TASK GOAL
Which lines of the data below include the string "computer"? Return each of them.

Stored records
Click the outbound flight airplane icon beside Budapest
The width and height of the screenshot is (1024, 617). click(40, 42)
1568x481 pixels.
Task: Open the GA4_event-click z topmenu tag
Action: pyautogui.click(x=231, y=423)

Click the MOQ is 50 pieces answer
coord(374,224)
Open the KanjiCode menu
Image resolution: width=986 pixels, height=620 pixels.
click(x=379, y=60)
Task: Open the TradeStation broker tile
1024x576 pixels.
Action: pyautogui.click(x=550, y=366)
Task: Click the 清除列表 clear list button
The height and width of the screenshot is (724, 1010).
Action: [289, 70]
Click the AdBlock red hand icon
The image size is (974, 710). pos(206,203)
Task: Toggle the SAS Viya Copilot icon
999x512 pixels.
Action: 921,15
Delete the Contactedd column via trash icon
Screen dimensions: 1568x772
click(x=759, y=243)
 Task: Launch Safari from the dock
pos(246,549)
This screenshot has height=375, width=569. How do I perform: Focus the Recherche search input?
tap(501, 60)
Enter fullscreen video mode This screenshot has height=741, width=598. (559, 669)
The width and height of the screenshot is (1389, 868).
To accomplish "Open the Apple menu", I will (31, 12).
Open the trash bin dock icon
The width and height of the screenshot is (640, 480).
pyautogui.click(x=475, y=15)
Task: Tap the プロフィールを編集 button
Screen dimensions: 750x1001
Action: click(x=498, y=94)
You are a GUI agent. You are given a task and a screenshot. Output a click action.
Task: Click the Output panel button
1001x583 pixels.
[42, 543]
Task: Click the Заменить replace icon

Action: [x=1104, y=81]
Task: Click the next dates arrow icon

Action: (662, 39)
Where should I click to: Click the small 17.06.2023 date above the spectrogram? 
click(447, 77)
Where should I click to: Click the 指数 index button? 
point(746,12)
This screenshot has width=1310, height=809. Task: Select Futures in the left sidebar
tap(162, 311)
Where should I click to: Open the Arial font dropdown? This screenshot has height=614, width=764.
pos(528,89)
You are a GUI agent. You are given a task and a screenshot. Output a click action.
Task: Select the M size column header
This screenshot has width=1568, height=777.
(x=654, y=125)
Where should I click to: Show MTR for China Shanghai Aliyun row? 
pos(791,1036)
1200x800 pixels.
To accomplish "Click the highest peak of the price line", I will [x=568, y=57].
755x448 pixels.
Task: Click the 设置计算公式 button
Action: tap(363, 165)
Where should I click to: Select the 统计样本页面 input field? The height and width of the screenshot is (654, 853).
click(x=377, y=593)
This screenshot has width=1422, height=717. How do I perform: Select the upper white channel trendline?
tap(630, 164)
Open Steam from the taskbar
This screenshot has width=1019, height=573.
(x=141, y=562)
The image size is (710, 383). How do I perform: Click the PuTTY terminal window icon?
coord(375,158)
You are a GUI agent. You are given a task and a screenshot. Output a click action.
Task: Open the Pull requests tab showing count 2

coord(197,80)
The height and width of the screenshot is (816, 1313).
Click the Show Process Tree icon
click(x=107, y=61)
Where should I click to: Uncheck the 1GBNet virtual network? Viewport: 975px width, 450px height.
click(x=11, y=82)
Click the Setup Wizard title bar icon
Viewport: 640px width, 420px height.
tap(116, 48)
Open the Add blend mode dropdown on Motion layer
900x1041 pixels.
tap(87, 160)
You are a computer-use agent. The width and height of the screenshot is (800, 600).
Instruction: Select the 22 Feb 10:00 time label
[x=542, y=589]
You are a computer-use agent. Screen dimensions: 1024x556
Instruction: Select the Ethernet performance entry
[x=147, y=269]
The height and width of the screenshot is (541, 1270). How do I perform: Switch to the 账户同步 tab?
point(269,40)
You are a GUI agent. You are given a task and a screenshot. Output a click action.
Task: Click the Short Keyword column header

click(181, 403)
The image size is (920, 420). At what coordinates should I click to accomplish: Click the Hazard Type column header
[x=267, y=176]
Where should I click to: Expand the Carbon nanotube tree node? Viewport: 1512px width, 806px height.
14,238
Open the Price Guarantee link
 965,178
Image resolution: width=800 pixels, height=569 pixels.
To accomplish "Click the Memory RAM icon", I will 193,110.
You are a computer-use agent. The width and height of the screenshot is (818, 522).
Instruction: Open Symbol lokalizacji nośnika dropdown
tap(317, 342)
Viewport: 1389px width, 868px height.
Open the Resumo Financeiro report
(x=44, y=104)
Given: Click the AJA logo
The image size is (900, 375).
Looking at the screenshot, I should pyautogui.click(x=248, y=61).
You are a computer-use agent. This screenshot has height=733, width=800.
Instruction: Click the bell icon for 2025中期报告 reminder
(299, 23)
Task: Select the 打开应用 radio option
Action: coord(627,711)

COMPLETED TASK
You are a computer-use agent. The width and height of the screenshot is (800, 600).
You are a computer-use agent. Screen dimensions: 1024x556
You are a computer-use agent. The width and height of the screenshot is (818, 522).
You are a computer-use agent. This screenshot has height=733, width=800.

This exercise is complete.